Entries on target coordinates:
- - - -

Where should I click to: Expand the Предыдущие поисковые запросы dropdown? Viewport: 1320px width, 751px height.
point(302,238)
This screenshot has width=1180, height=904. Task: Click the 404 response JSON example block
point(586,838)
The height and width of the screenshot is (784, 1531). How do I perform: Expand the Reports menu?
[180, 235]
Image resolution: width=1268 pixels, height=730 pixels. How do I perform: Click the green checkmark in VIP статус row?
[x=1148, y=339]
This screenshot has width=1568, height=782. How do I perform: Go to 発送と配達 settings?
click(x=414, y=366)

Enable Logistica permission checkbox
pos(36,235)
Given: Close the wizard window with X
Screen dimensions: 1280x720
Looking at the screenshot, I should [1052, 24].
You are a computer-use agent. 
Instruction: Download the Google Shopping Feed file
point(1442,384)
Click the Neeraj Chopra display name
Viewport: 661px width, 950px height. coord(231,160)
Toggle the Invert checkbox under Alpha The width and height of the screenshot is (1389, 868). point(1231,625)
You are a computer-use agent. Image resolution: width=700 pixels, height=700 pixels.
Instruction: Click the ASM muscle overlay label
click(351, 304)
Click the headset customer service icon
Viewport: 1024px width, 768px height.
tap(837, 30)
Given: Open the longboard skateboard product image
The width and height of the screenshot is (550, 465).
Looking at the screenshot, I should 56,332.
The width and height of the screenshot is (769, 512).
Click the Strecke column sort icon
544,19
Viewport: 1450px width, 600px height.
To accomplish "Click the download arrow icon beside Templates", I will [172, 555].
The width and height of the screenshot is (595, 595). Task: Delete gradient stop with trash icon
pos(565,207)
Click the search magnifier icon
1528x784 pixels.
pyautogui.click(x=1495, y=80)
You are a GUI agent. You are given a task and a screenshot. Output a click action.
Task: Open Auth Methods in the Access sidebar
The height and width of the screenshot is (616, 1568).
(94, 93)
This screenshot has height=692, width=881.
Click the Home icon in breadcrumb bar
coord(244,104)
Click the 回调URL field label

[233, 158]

- - - -

Can you change every "checkbox" in the items above to "check box" and reproduce all the lines with nothing else altered?

## Exercise response
Where should I click to: Expand the Предыдущие поисковые запросы dropdown? Viewport: 1320px width, 751px height.
point(302,238)
This screenshot has width=1180, height=904. Task: Click the 404 response JSON example block
point(586,838)
The height and width of the screenshot is (784, 1531). How do I perform: Expand the Reports menu?
[180, 235]
Image resolution: width=1268 pixels, height=730 pixels. How do I perform: Click the green checkmark in VIP статус row?
[x=1148, y=339]
This screenshot has width=1568, height=782. How do I perform: Go to 発送と配達 settings?
click(x=414, y=366)

Enable Logistica permission check box
pos(36,235)
Given: Close the wizard window with X
Screen dimensions: 1280x720
Looking at the screenshot, I should [1052, 24].
You are a computer-use agent. 
Instruction: Download the Google Shopping Feed file
point(1442,384)
Click the Neeraj Chopra display name
Viewport: 661px width, 950px height. coord(231,160)
Toggle the Invert check box under Alpha The width and height of the screenshot is (1389, 868). point(1231,625)
You are a computer-use agent. Image resolution: width=700 pixels, height=700 pixels.
Instruction: Click the ASM muscle overlay label
click(351, 304)
Click the headset customer service icon
Viewport: 1024px width, 768px height.
tap(837, 30)
Given: Open the longboard skateboard product image
The width and height of the screenshot is (550, 465).
Looking at the screenshot, I should 56,332.
The width and height of the screenshot is (769, 512).
Click the Strecke column sort icon
544,19
Viewport: 1450px width, 600px height.
To accomplish "Click the download arrow icon beside Templates", I will [172, 555].
The width and height of the screenshot is (595, 595). Task: Delete gradient stop with trash icon
pos(565,207)
Click the search magnifier icon
1528x784 pixels.
pyautogui.click(x=1495, y=80)
You are a GUI agent. You are given a task and a screenshot. Output a click action.
Task: Open Auth Methods in the Access sidebar
The height and width of the screenshot is (616, 1568).
(94, 93)
This screenshot has height=692, width=881.
Click the Home icon in breadcrumb bar
coord(244,104)
Click the 回调URL field label

[233, 158]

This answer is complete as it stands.